### SOURCE TEXT
================================
That’s only one thread, the insistent background noise (and feel, and smell) of a childhood spent with what feels like dozens of siblings in a house that was never big enough however many rooms they added. At the start of the novel she’s in the now, in the overextended house where her mother still lives, breaking the news of her alcoholic brother Liam’s death. We don’t know he’s alcoholic at the start, but we will: Anne Enright (or Veronica Hegarty) uses the given time-frame of the hours and days following that moment to – what? – tell the story of this dysfunctional, loving (and not loving), clever stupid caring thoughtless family. Provocatively, she begins her memories, or not-memories, with details of her grandparents she couldn’t possibly know. And I mean details, like the sexual tension in the air between her grandmother and the best friend of the husband she hasn’t met yet as they wait in a Dublin bar like characters in Ulysses.
================================
### OBJECTIVE 1
Put the records running from the line that contains "Qué pasaría si" through the line that contains "ZVANIČNI REZULTATI NOVOGODIŠNJEG" into a JSON list of strings, one string per line, with blank lines left out.
### OBJECTIVE 2
Write what comes next in the passage about Anne Enright's novel, picking up after its final sentence.
================================
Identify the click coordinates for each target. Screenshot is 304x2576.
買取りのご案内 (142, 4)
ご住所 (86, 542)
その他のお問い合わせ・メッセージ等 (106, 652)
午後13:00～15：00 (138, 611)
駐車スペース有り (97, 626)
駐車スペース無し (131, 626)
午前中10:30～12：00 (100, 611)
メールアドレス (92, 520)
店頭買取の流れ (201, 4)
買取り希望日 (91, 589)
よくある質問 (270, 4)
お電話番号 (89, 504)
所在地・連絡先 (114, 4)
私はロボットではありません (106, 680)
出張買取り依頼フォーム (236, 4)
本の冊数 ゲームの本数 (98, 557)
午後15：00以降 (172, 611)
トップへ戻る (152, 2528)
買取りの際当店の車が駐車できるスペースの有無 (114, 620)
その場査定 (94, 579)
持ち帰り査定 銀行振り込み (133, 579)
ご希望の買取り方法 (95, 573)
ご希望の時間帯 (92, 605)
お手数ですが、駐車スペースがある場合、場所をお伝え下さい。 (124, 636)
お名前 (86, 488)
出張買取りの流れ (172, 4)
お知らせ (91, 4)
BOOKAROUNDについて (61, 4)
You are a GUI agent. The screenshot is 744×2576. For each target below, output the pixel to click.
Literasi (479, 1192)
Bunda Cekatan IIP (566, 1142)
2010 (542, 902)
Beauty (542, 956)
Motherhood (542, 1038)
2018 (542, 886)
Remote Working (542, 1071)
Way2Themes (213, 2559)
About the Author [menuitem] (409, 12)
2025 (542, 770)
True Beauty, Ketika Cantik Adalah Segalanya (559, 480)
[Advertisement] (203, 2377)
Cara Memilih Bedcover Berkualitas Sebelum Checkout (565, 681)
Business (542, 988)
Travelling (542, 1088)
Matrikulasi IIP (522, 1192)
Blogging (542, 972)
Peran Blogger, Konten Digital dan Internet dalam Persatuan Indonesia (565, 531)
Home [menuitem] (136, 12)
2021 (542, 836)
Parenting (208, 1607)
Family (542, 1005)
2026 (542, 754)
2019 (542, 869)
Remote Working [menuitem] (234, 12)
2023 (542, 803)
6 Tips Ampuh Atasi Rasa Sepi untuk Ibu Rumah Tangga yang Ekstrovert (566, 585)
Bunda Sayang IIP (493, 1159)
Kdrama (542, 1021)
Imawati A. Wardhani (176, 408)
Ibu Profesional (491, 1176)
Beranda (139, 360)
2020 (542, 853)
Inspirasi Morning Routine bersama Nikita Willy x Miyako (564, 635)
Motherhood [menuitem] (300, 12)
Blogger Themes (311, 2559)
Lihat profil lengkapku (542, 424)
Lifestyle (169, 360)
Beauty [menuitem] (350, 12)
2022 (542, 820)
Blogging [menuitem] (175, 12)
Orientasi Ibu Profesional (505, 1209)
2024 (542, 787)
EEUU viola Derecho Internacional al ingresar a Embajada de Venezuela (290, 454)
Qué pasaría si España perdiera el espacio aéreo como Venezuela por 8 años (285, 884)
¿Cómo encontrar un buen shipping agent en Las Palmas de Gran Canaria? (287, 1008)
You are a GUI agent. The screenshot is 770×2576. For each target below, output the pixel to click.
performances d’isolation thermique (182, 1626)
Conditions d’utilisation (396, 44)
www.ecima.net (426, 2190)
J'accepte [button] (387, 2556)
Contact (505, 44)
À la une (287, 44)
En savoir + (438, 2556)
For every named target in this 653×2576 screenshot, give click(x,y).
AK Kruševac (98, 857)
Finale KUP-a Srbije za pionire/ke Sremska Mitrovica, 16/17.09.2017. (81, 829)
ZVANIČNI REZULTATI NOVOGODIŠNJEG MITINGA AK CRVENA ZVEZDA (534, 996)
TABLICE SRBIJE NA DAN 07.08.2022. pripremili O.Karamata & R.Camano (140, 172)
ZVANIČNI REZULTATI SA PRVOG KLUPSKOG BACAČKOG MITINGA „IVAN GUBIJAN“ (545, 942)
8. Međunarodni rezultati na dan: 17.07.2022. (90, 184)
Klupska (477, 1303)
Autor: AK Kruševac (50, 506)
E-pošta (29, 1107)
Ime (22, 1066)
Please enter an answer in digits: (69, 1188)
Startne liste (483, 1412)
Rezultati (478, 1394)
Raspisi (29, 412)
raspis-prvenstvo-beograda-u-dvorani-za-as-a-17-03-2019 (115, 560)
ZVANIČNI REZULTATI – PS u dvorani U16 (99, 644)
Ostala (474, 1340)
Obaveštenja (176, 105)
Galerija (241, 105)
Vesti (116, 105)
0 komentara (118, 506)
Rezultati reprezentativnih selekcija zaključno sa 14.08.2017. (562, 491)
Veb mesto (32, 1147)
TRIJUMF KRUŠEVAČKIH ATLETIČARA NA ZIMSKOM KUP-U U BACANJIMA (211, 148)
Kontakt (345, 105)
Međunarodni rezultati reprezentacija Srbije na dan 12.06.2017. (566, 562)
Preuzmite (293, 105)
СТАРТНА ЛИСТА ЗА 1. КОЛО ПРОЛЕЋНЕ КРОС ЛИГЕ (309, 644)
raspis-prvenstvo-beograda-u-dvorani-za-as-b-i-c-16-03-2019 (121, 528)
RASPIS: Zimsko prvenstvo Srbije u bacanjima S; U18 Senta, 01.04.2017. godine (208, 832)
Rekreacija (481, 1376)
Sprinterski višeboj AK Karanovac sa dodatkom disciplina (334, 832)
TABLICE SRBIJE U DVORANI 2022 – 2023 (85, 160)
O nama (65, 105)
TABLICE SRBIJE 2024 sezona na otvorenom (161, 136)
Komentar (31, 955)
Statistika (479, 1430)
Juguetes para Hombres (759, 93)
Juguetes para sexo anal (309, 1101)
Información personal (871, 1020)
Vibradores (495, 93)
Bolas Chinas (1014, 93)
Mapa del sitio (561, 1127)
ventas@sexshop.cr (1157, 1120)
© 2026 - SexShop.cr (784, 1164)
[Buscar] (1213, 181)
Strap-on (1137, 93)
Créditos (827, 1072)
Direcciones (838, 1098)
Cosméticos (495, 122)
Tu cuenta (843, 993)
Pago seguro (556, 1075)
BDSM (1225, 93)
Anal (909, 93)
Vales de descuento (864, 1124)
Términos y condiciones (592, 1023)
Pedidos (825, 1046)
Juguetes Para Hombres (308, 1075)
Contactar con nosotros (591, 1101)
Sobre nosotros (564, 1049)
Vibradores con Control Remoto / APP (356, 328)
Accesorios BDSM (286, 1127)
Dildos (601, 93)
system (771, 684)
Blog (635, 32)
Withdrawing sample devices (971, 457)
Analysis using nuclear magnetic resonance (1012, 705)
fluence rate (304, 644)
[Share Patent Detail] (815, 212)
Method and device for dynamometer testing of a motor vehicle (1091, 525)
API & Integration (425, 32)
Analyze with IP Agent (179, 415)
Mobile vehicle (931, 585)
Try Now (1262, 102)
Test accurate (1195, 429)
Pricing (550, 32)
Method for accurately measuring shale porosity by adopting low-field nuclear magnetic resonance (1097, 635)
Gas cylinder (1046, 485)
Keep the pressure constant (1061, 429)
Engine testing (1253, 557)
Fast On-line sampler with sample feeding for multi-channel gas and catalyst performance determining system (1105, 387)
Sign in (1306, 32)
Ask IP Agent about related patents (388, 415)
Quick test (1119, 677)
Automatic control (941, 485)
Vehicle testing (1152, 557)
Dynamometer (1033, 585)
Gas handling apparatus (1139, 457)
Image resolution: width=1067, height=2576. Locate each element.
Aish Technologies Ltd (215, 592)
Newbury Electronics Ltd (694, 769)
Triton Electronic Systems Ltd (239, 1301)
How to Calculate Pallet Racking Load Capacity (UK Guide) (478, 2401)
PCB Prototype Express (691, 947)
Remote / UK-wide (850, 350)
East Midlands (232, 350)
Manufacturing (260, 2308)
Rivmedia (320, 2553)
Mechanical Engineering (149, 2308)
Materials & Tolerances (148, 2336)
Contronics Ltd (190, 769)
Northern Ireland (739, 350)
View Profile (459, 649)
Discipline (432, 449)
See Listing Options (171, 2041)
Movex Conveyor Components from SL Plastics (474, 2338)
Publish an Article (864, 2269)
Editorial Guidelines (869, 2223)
================================
### EXERCISE RESULT 1
[
  "Qué pasaría si España perdiera el espacio aéreo como Venezuela por 8 años (285, 884)",
  "¿Cómo encontrar un buen shipping agent en Las Palmas de Gran Canaria? (287, 1008)",
  "You are a GUI agent. The screenshot is 770×2576. For each target below, output the pixel to click.",
  "performances d’isolation thermique (182, 1626)",
  "Conditions d’utilisation (396, 44)",
  "www.ecima.net (426, 2190)",
  "J'accepte [button] (387, 2556)",
  "Contact (505, 44)",
  "À la une (287, 44)",
  "En savoir + (438, 2556)",
  "For every named target in this 653×2576 screenshot, give click(x,y).",
  "AK Kruševac (98, 857)",
  "Finale KUP-a Srbije za pionire/ke Sremska Mitrovica, 16/17.09.2017. (81, 829)",
  "ZVANIČNI REZULTATI NOVOGODIŠNJEG MITINGA AK CRVENA ZVEZDA (534, 996)"
]

### EXERCISE RESULT 2
After that she ranges amongst her own memories – which she sometimes re-drafts midstream as she is reminded of other details – and, apparently remembered just as vividly, the stuff of family folklore. It’s multilayered and disorientating at the same time, the details of the blond swirls of her grandfather’s body-hair as intensely real in her mind as the habits of her brothers when she was six. We wonder where this stuff comes from, how much of it really is based on family stories. Veronica describes herself as the most straightforward – as in, least dysfunctional – of the Hegartys, and yet… we don’t know how much of it to believe. Like, when her mother forced her as a child to look at her dead grandfather’s disfigured foot, her brother (the one who’s now dead) was there as well. We get the picture. Oh, but her younger sister must have been there as well, she remembers, and she must have behaved like – what? – like she always did. Fine. And, but, wait a minute, the person sitting with the dead man in a sort of vigil was the friend whose sexual arousal decades before in a Dublin bar we know all about….

All this, so far, is told in the context of Veronica’s journey to England to identify Liam’s body and make the funeral arrangements. It’s a kind of postmodern variant of stream-of-consciousness: the chaos of a grieving sister’s thoughts as she tries to come to terms not only with how he could have died – although we get plenty of that – but also with the much broader story of how he could have ended up as the sort of person who would die like that. I can remember from when I first read the book that there is something in their shared childhood for her to try to fathom. And now I’ve remembered that much.… Does it account for all the sex, real or vividly imagined? Her focusing on the embarrassing bulge in the trousers of the man on the train, her memory of a flasher when she was on holiday in Italy? Does it – in yet another narrative timeline – account for the sexlessness of her own marriage a month after her brother’s death? Hmm.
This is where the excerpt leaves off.